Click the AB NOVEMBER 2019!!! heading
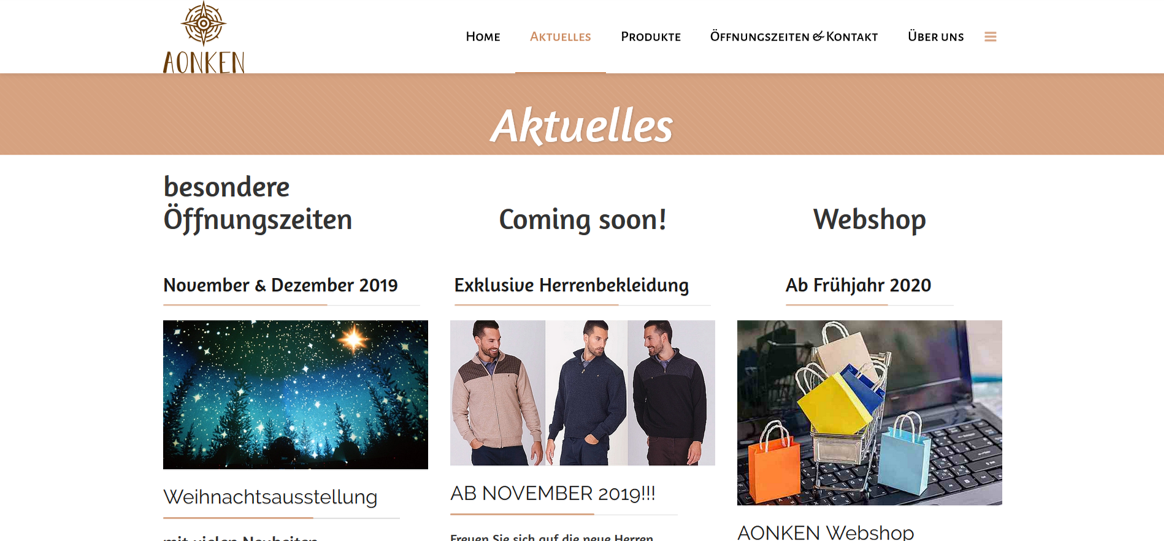Viewport: 1164px width, 541px height. (553, 493)
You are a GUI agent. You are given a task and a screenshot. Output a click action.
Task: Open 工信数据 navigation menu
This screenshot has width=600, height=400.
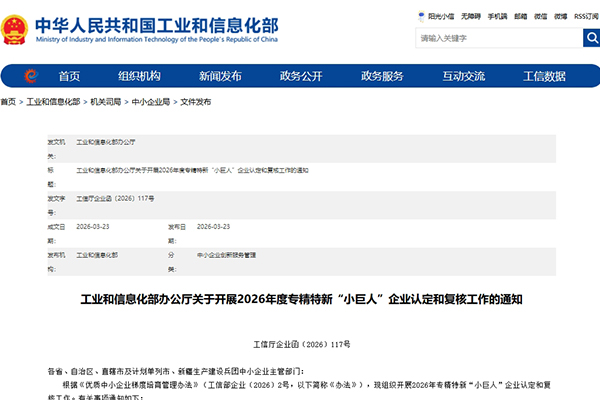(545, 76)
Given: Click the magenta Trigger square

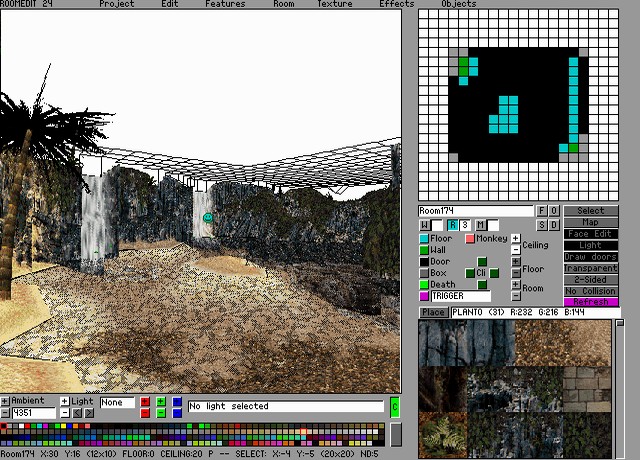Looking at the screenshot, I should coord(424,297).
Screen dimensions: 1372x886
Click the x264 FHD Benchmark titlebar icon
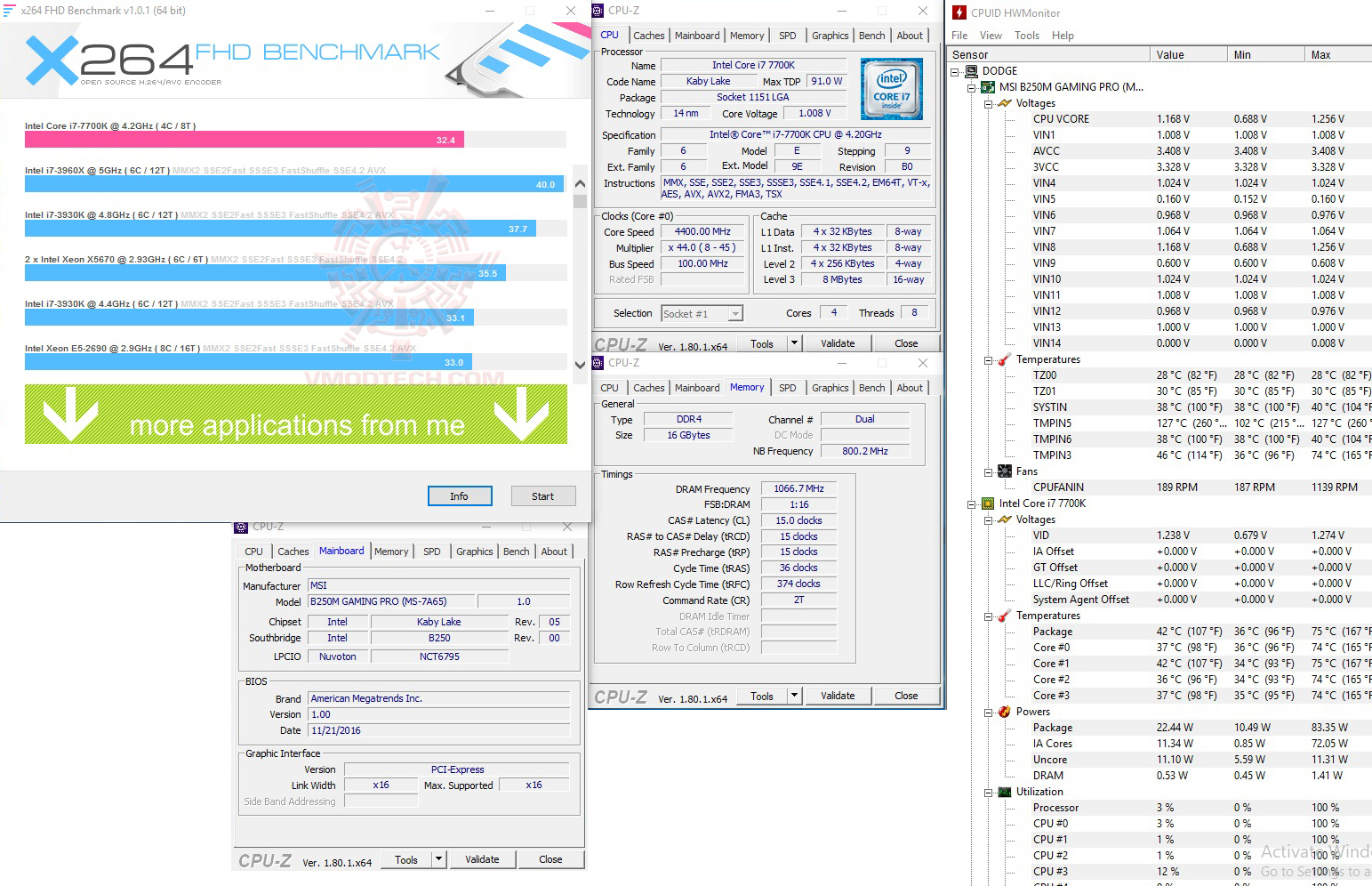click(x=10, y=10)
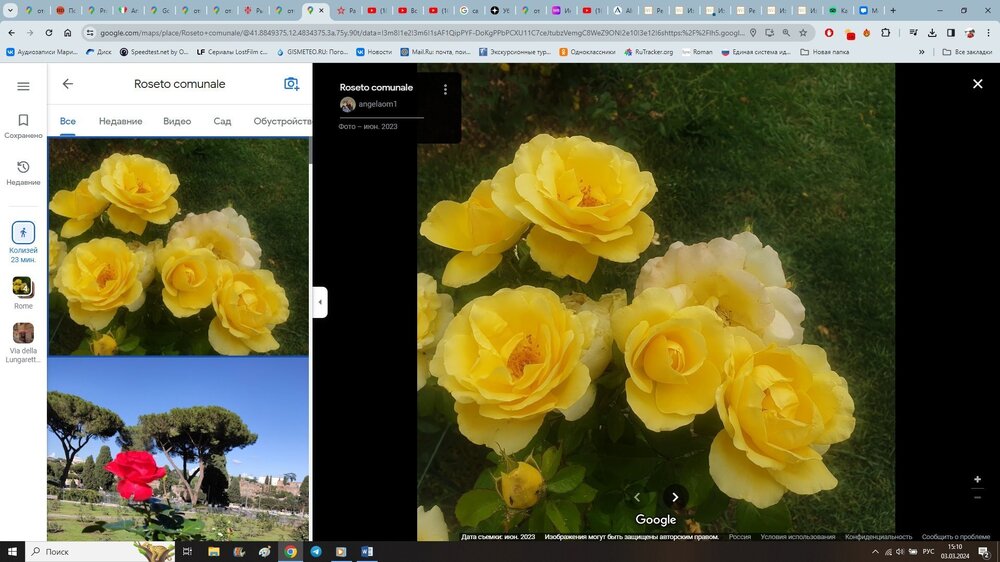Open the three-dot photo options menu
This screenshot has height=562, width=1000.
445,89
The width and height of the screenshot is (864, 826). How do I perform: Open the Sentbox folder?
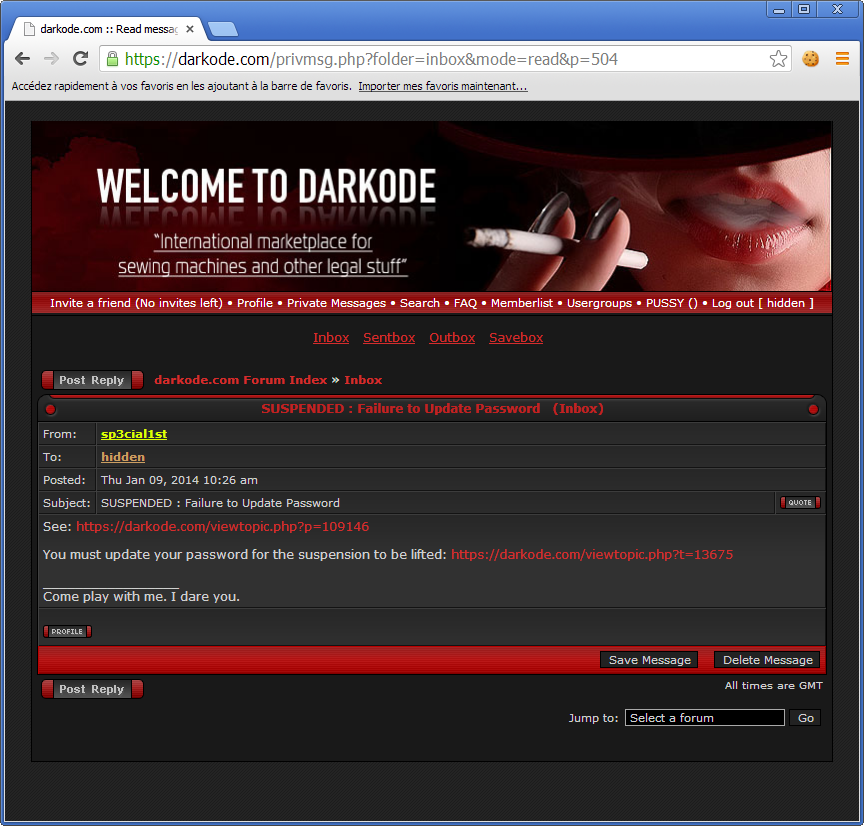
----------------
• [Work request] From the line containing "This screenshot has width=600, height=400." to the end of the data above, give those lines again verbatim, with both endpoints included and no images.

• [Answer space]
This screenshot has width=600, height=400.
(545, 76)
Given: Click the magenta Trigger square

Looking at the screenshot, I should coord(424,297).
Screen dimensions: 1372x886
Click the x264 FHD Benchmark titlebar icon
click(x=10, y=10)
Open the three-dot photo options menu
This screenshot has height=562, width=1000.
445,89
The width and height of the screenshot is (864, 826). How do I perform: Open the Sentbox folder?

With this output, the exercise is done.